*** The records
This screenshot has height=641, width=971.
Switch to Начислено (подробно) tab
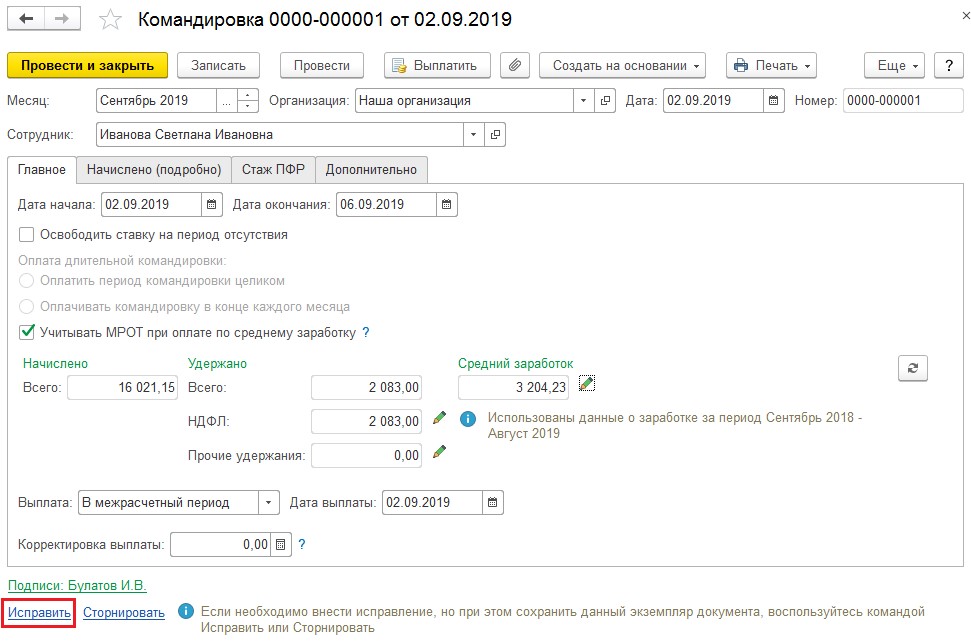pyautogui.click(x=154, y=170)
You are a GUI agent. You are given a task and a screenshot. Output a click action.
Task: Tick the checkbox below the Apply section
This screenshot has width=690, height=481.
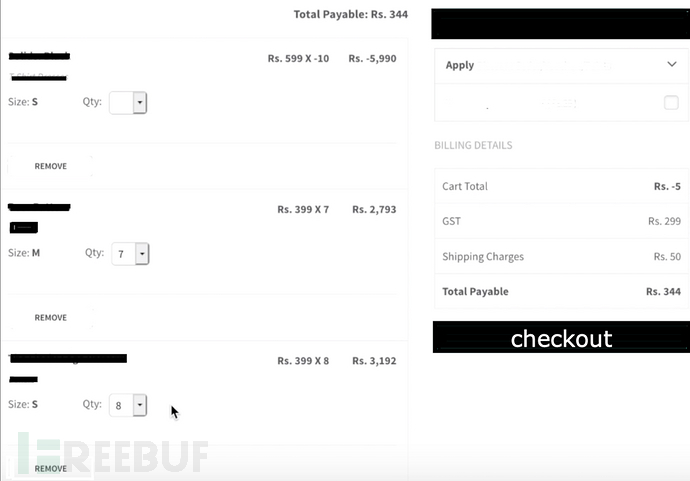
******
**Task**
Print exactly the lines from the one containing "Task: Tick the" through the last line of the records, both included, and leave out the pictures.

**Answer to the exercise**
Task: Tick the checkbox below the Apply section
This screenshot has width=690, height=481.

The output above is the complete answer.